2. Il résulte d'une attestation du Siao de l'Isère- Fondation Georges Boissel versée dans le dossier n° 2305022 qu'à la suite de l'ordonnance rendue dans ce dossier, une place en hébergement d'urgence sur Bourgoin-Jallieu a été proposée le 4 août 2023 que l'intéressé a refusée car il ne souhaitait pas s'éloigner de Grenoble où reside un ami. Si aux termes d'une attestation du Secours Catholique de l'Isère en date du 29 septembre 2023, il est précisé que M. A est accompagné par ce dernier depuis la fin du mois d'avril 2023, qu'il a des soucis de santé importants qui nécessitent des rendez-vous réguliers à l'hôpital de Grenoble et au centre départemental de santé à Grenoble, il n'est fait état d'aucune circonstance qui empêcherait le suivi de l'intéressé au centre Hospitalier Pierre Oudot de Bourgoin-Jallieu. L'allégation selon laquelle le centre d'hébergement de Bourgoin-Jallieu n'est pas adapté pour un jeune mineur sans ressource est dépourvue de toute précision. Enfin, il n'est fait état d'aucune circonstance qui empêcherait la scolarisation du requérant à Bourgoin-Jallieu. Par suite, l'ordonnance n° 2305022 du 16 août 2023 par laquelle le juge des référés a prononcé une astreinte à l'encontre de l'Etat s'il ne justifiait pas avoir, au plus tard le 18 août 2023 pris les mesures permettant à M. A de bénéficier d'un hébergement d'urgence, avait été exécutée, malgré la saturation des dispositifs d'accueil, dès le 4 août 2023, avant même l'introduction de la demande de liquidation d'astreinte le 11 septembre 2023. Il en résulte que les conclusions de M. B A tendant à la liquidation de l'astreinte prononcée par l'ordonnance du 16 août 2023 (n° 2305022) doivent être rejetées. Il y a lieu, également, dans ces circonstances, de rejeter les conclusions tendant à l'augmentation du taux de l'astreinte et à la condamnation de l'Etat au versement à Me Vigneron de la somme de 2 000 euros au titre des dispositions combinées de l'article L. 761-l du code de justice administrative et de l'article 37 de la loi du 10 juillet 1991.

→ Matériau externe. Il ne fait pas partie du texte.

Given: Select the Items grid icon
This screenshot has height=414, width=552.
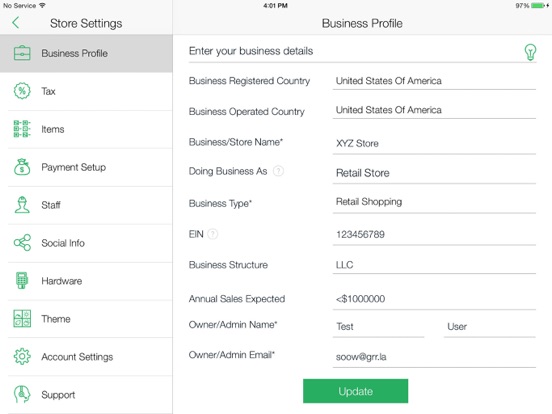Looking at the screenshot, I should [x=22, y=129].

3. Dans les circonstances de l'espèce, il n'y a pas lieu, d'accorder l'aide juridictionnelle provisoire.

O R D O N N E

Article 1er : La requête présentée par M. A est rejetée.

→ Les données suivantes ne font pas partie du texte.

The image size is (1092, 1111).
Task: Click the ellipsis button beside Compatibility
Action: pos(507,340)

Article 2 : La présente ordonnance sera notifiée à la délégation interministérielle à l'hébergement et à l'accès au logement, à Me Vigneron et à M. A.

Copie en sera adressée au préfet de l'Isère.

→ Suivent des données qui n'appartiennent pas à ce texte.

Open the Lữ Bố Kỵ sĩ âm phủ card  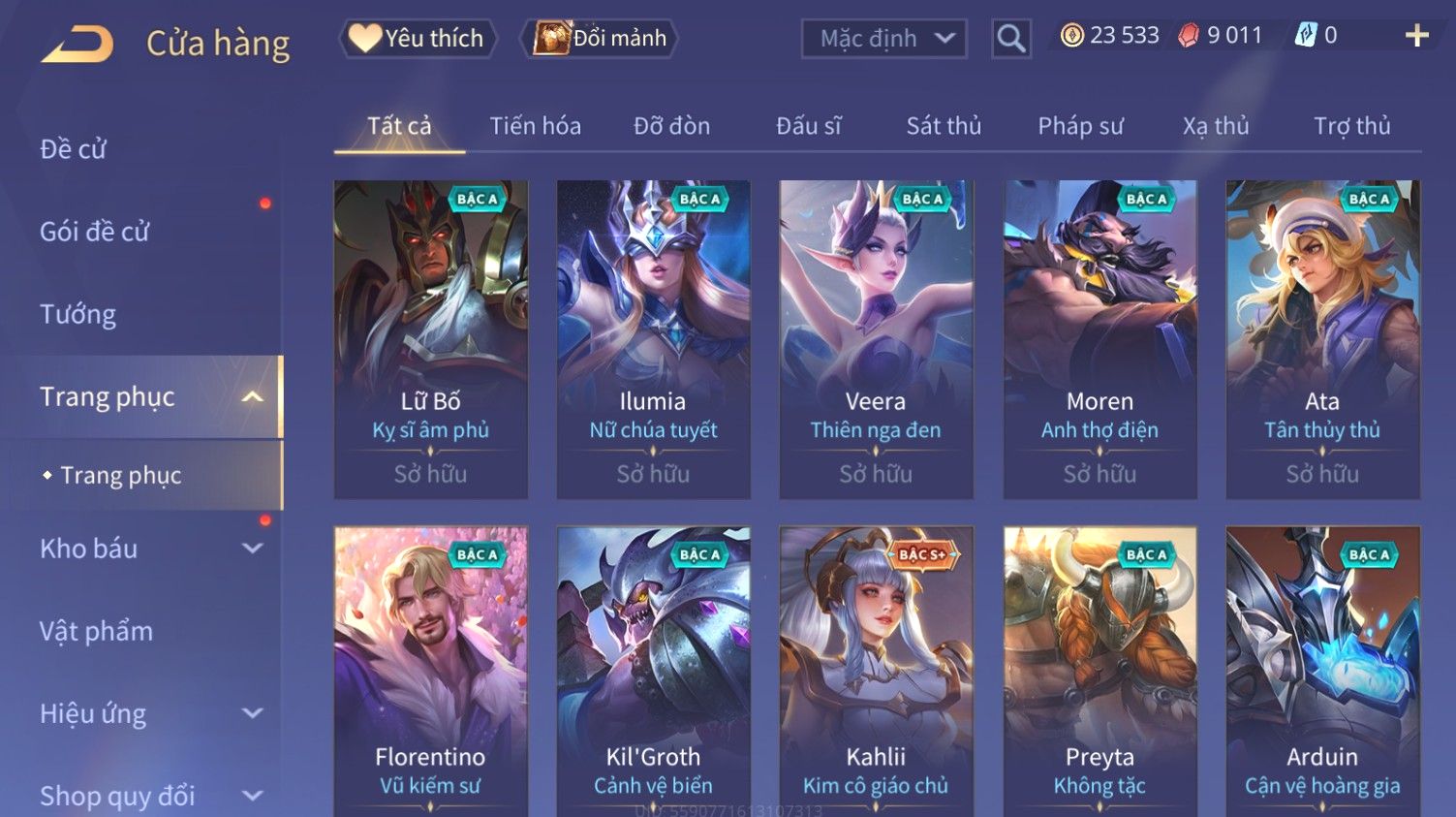[x=431, y=339]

Fait à Grenoble, le 29 septembre 2023.

Le juge des référés,

C. Vial-Pailler

La greffière,

V. Joly

La République mande et ordonne au ministre des solidarités, de l'autonomie et des personnes handicapés en ce qui le concerne ou à tous commissaires de justice à ce requis en ce qui concerne les voies de droit commun contre les parties privées, de pourvoir à l'exécution de la présente décision.